Все ели торопливо, громко чавкая. Домулла оставался мрач­нее тучи, но внешне держался спокойно, по обыкновению. Он мед­ленно переводил глаза с перекрещенных под чапанами пулеметных лент, с кобуры на шпоры на сапогах, и его поджатые губы говорили: понятно, все понятно.

Домулла волновался не из-за того, что попали так глупо впро­сак. Его бесила беспомощность. Вот так и обрываются все нити.

«Нищий» ел все медленнее. Он повернулся лицом к домулле. Сомнений не оставалось. Он — тот самый одноглазый «нищий», или дервиш, который один «усидел» в чайхане на станции целую глиняную миску жареной баранины, макарон, моркови. Вот кого он тогда накормил и привечал у себя за дастарханом! Ничего себе.

Белые шрамы на щеке покраснели, посинели, сделались фиоле­товыми по мере того, как росло удивление и разочарование «ни­щего». Зрачок единственного глаза бегал меж веками.

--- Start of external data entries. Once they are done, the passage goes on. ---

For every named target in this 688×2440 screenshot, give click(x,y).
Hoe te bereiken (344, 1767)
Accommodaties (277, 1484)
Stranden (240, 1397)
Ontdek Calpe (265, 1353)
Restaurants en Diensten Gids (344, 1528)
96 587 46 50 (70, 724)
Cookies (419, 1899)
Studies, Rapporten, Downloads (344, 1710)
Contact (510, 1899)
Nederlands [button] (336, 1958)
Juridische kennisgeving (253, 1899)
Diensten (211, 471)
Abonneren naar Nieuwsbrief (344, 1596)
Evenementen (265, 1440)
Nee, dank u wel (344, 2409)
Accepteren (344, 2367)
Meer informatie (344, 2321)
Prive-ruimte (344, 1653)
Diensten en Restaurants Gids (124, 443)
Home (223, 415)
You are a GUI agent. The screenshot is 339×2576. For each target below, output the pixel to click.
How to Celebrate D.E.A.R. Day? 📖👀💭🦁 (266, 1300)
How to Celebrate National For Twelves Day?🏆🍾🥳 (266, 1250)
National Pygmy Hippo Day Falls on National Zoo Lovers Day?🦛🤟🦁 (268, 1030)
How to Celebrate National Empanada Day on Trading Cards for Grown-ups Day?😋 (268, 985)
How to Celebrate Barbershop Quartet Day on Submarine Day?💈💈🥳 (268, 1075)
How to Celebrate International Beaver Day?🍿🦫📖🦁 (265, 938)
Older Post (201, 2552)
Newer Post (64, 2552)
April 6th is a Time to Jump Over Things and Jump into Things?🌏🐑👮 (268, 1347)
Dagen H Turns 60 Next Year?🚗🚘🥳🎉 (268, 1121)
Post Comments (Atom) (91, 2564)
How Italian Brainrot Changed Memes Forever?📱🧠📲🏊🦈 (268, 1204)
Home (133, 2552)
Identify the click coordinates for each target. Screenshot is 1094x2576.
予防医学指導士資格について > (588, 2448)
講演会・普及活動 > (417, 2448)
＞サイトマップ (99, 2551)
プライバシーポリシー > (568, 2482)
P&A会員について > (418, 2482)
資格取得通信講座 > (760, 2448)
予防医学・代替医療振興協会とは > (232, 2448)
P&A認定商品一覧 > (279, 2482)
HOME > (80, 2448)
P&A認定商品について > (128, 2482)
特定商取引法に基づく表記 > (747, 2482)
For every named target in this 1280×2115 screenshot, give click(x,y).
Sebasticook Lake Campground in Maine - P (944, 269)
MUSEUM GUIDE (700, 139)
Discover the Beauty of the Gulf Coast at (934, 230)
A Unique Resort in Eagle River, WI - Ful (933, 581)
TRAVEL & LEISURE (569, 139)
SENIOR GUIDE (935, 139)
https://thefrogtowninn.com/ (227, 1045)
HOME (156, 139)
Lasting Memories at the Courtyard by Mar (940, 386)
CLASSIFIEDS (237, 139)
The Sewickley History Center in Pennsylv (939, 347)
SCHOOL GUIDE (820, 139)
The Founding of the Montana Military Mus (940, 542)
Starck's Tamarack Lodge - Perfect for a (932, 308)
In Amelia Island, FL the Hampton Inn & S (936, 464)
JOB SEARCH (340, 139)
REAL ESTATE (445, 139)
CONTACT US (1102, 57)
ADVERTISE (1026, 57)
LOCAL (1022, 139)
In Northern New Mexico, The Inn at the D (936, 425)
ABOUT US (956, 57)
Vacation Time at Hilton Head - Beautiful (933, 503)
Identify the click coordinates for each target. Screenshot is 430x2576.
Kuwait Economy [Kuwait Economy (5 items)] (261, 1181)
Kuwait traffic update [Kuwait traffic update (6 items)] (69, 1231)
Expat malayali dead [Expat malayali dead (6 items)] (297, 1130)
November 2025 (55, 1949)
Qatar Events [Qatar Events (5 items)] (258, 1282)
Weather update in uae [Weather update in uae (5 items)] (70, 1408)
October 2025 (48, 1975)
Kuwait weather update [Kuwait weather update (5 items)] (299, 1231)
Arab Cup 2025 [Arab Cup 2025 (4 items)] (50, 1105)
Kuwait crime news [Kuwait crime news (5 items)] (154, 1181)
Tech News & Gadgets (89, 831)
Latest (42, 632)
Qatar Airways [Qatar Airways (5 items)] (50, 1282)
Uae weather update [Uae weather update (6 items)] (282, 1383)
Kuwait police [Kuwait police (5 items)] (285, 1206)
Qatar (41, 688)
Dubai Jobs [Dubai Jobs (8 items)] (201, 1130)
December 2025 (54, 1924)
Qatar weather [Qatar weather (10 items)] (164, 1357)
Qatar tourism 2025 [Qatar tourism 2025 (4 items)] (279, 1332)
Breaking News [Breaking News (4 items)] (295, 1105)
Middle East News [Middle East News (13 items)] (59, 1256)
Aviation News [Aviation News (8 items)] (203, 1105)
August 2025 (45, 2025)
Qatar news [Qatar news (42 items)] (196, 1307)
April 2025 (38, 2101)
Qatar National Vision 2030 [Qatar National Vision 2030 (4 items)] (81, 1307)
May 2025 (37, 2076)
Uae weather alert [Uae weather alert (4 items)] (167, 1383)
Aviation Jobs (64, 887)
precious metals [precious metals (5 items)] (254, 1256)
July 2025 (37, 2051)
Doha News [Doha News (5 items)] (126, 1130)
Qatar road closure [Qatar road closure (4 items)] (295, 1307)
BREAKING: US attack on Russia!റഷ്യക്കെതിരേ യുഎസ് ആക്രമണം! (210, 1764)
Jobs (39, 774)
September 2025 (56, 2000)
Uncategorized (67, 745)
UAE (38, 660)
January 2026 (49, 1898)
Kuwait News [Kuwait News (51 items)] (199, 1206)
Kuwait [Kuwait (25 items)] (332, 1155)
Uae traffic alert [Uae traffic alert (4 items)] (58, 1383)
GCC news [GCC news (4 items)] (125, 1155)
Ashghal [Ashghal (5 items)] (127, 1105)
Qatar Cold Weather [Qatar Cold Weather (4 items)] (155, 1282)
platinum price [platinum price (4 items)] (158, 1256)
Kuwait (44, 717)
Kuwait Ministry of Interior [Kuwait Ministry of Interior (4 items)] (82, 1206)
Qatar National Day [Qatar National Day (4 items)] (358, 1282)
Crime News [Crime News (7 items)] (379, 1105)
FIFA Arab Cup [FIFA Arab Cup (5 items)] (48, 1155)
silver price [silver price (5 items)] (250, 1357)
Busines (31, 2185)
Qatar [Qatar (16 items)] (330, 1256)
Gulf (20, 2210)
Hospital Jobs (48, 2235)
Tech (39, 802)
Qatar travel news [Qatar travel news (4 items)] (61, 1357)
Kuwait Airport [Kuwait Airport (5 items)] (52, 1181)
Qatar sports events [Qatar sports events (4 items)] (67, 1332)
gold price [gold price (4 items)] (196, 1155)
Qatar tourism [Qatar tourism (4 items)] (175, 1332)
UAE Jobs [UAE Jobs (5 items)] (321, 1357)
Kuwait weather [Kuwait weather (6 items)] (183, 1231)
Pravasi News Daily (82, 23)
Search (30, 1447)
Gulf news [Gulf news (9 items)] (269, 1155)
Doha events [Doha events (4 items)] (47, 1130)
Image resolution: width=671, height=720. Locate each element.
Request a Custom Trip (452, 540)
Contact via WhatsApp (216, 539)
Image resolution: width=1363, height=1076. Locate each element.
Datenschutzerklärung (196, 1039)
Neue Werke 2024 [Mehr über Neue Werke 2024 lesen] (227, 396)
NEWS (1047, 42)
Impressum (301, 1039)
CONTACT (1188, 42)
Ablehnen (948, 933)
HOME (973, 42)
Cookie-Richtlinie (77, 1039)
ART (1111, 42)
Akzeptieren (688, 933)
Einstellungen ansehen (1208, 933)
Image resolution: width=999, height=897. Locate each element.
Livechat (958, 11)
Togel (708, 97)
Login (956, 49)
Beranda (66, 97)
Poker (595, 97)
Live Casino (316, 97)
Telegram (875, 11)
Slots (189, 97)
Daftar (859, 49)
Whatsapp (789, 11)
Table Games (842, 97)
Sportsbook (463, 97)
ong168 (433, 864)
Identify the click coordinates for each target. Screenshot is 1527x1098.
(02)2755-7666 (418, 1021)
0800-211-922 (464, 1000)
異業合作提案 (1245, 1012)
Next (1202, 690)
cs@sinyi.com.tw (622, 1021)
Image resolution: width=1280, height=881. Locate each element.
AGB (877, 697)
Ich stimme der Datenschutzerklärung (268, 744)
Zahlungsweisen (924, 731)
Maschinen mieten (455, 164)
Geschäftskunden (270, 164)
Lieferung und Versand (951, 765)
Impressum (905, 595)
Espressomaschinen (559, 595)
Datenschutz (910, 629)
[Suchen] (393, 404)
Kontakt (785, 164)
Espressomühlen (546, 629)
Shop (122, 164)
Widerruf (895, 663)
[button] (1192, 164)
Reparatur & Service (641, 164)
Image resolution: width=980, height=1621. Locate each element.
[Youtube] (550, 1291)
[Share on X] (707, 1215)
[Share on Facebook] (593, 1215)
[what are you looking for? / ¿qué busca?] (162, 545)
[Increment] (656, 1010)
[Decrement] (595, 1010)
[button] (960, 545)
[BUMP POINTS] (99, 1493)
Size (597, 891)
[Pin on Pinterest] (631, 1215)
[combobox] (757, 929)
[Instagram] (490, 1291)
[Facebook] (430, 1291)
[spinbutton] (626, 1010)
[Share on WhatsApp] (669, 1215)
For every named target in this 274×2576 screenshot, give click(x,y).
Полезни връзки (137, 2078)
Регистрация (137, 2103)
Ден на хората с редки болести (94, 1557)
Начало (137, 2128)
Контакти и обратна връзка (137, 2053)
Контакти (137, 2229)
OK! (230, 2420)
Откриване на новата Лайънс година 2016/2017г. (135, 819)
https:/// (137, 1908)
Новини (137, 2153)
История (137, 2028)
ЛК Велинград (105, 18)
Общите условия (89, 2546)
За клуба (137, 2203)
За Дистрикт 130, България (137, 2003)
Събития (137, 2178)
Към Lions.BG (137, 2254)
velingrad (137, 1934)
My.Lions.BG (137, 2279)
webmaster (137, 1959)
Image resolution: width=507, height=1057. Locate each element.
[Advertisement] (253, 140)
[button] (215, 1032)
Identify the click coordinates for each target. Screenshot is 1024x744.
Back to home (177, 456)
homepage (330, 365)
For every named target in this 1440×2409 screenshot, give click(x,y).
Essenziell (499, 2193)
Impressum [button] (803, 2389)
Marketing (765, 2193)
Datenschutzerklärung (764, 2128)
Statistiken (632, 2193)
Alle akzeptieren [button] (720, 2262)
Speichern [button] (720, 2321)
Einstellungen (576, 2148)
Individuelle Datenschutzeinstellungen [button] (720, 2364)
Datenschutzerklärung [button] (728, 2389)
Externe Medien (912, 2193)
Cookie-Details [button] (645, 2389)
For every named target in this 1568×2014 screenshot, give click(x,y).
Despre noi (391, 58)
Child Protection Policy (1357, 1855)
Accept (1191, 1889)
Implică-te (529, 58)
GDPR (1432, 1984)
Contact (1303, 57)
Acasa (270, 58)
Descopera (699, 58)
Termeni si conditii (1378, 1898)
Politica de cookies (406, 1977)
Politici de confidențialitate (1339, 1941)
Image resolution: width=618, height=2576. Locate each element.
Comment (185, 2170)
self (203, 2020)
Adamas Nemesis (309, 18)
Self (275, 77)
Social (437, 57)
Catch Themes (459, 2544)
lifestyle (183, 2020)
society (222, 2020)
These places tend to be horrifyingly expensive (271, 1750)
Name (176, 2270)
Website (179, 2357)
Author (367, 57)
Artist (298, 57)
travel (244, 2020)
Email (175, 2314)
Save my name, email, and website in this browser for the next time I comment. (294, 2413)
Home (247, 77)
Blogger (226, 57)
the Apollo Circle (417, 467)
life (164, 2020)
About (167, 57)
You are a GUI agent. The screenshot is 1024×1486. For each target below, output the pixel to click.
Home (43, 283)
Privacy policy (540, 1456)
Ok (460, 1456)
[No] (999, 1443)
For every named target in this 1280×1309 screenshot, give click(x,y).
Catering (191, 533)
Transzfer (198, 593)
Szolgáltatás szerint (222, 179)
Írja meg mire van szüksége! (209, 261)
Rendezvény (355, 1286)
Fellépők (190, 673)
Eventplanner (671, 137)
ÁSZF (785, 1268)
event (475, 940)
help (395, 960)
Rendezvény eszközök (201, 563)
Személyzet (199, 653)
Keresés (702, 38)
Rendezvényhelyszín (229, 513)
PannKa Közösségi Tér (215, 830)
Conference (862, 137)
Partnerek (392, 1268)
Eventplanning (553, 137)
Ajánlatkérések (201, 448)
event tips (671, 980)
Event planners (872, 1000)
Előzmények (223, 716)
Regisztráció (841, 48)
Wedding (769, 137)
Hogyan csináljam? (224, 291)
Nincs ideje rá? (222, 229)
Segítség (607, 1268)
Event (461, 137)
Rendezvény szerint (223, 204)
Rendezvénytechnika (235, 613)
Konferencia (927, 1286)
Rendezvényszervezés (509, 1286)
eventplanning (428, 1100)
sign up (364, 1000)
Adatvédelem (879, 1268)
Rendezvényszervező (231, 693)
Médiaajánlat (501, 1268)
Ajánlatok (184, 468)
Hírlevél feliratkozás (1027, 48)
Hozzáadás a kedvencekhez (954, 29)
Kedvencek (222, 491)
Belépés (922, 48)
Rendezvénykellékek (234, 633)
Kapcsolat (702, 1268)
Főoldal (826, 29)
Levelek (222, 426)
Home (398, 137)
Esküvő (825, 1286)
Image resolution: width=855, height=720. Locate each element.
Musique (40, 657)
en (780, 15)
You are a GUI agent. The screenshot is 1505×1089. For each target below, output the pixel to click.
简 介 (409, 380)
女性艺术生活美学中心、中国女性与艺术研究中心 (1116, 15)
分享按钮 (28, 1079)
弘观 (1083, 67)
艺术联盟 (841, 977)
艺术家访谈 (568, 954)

Обтерев сальные ладони о голенища своих дорогих хромовых сапог. — вот почему его не сразу узнал домулла — сапог тогда то­же не было. — дервиш демонстративно позевнул и сказал:

—  Все! Эй вы, кому я говорю. Все! Хватит. Читайте фатиху!

Неохотно «усатые» отодвинули блюдо, вытерли ладони о голе­нища сапог и пробормотали благодарность аллаху за пищу.

—  Хватит жратвы, — сказал дервиш и начальнически оглядел­ся, — разговаривать буду!

Дервиш поглядел на до муллу и сказал:

—  А разговаривать хочу с тобой. Или тебе   неохота? Ничего, захочешь, потому что знаешь, кто я. Не знаешь? Ну и ладно. А я такой. Хотел, насладившись пищей, насладиться зрелищем «кок-бури».   Вот одного безбожного идолопоклонника уруса сейчас по рукам-ногам свяжем и вместо козла на дворе этого дурака-кожемяки и разыграем. Нравятся, а? А теперь, вижу, у меня с раз­влечением-наслаждением ничегоо не выходит. Постой-постой, не ра­дуйся раньше времени... Ты чего здесь, в Афтобруи, урус-домулла, делаешь? Все из мусульман колхозников делаешь? Безбожни­ков делаешь? А? Говори!

—  А мне говорить с тобой не о чем, — сказал тихо домулла.

Больше всех удивилсяя «нищий». Он обратился к своим «уса­чам»:

—   Видали петушка? А его можно и поджарить. Какие слова говорит! И все потому, что вы в вашем Кухистане все — бабы и нюни. Вот в нашей Фергане мы с такими не разговаривали. Бац — и готово. Ты, значит, не боишься? — снова повернулся он к домул­ле. — Напрасно. Я еще не решил, что с тобой делать.